American International Group Inc (AIG), which has lost billions on bad bets on the mortgage market, on Sunday named former Citigroup Inc executive Robert Willumstad to replace the insurer's besieged chief executive.
Willumstad, 62, will take over from Martin Sullivan, 53, effective immediately, the company said. Stephen Bollenbach, the former CEO of Hilton Hotels Corp, will be named AIG’s lead director.
AIG named Willumstad chairman of the board in fall 2006, about a year after Willumstad left his post as president and chief operating officer at Citigroup.
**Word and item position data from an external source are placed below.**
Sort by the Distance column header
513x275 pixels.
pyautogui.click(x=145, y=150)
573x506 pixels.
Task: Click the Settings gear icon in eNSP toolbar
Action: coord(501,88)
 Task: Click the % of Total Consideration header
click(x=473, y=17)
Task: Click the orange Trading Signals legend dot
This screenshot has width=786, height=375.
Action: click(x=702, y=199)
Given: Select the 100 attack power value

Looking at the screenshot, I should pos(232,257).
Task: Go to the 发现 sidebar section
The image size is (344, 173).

Citigroup had passed him over for the CEO job — which went instead to the now-dethroned Charles Prince.
Sullivan, a native of England who had worked with AIG for 37 years, now joins the long list of CEOs who have been pushed out since the credit crisis started slamming the financial services industry last year. That list includes Citigroup’s Charles Prince, Merrill Lynch & Co’s Stanley O’Neal and Wachovia Corp’s Ken Thompson.
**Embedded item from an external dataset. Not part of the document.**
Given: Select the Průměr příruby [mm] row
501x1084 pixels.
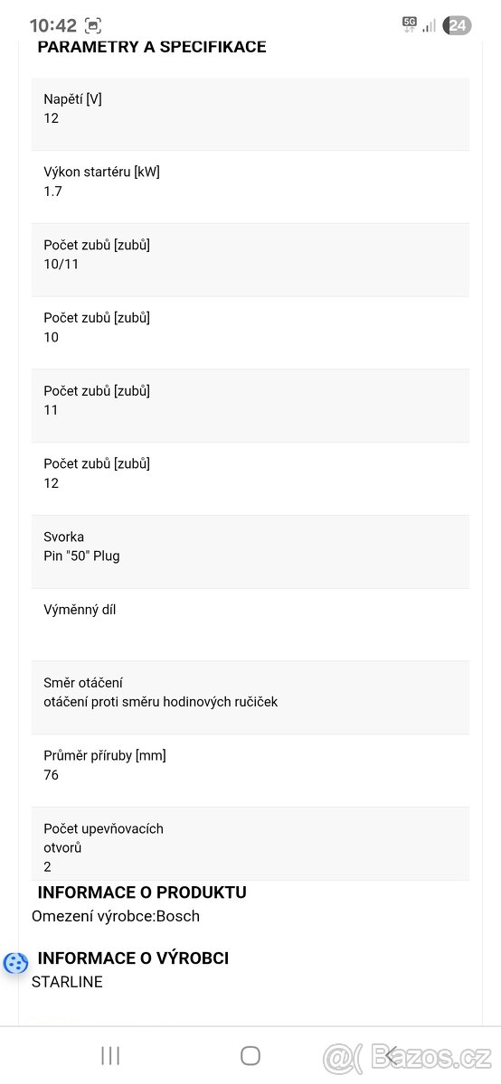Looking at the screenshot, I should click(x=251, y=771).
New York-based AIG — the world’s biggest insurer with US$1.05 trillion in assets — lost US$7.8 billion during the first quarter of the year because of investments and contracts tied to bad loans. The insurer’s first-quarter deficit was even more massive than its fourth-quarter loss of more than US$5 billion. After its two straight quarterly losses, AIG revealed plans to raise US$20 billion in fresh capital — but investors reacted skeptically, unsure that extra cash would solve the insurer’s problems.
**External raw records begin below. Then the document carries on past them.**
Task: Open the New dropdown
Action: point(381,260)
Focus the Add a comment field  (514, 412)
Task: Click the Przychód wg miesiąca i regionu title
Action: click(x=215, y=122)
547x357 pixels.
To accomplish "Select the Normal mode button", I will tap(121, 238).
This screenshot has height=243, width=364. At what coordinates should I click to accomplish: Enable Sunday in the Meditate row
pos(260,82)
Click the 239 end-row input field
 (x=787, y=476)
“In the coming months, we will conduct a thorough strategic and operational review of AIG’s businesses and their performance,” Willumstad said in a statement on Sunday. “The Board and I recognize that results over the past two quarters have been unacceptable, but we are confident in AIG’s future.”
George Miles, Jr, chairman of the AIG board’s nominating and corporate governance committee, said Willumstad’s “broad managerial and financial services experience makes him the right person to lead AIG through today’s turbulent markets, drive further organizational change and rebuild shareholder value in the years ahead.”
The company said it would hold a conference call yesterday morning with investors to discuss the management changes.
Besides big losses, AIG is reportedly facing a regulatory probe.
The Securities and Exchange Commission reportedly began looking into whether AIG had overstated the value of contracts called credit default swaps.
Credit default swaps, or CDS, are essentially insurance policies that investors buy to protect against loan defaults, including subprime mortgage defaults. A surprisingly large US$9.1 billion loss in AIG’s CDS portfolio dealt the insurer its most significant blow during the first quarter.
Sullivan replaced Maurice “Hank” Greenberg as CEO in March 2005. Greenberg, forced out amid accusations from then-New York State Attorney General Eliot Spitzer of fraudulent accounting, still controls the largest block of stock in AIG.
Greenberg has been one of most outspoken of AIG’s shareholders, many of whom have blamed poor management for AIG’s financial troubles. In a regulatory filing last month, Greenberg wrote: “AIG is in crisis.”
Last August, shortly after mortgage-related losses began roiling the financial services industry, Sullivan told investors that AIG was “well-positioned, even in the event of further deterioration in this market.”
But by last month, Sullivan acknowledged that “the severity of the unrealized valuation losses and decline in value of our investments were beyond our expectations.”
News of Sullivan’s dismissal arrives ahead of this week’s quarterly results from three major investment banks: Lehman Brothers Holdings Inc, Goldman Sachs & Co and Morgan Stanley.
Wall Street expects the three reports to offer some insight into how the beleaguered financial sector is faring a year into the credit crisis — and whether additional management shake-ups may be in store.
“Boards of directors are becoming less tolerant, in general,” said Scott Fullman, director of derivatives investment strategy for WJB Capital Group in New York.
“The boards of directors of these companies are basically having to step up and be more anticipatory, and take steps to show their shareholders and show regulators that they mean business, and that they want to return to profitability,” Fullman said.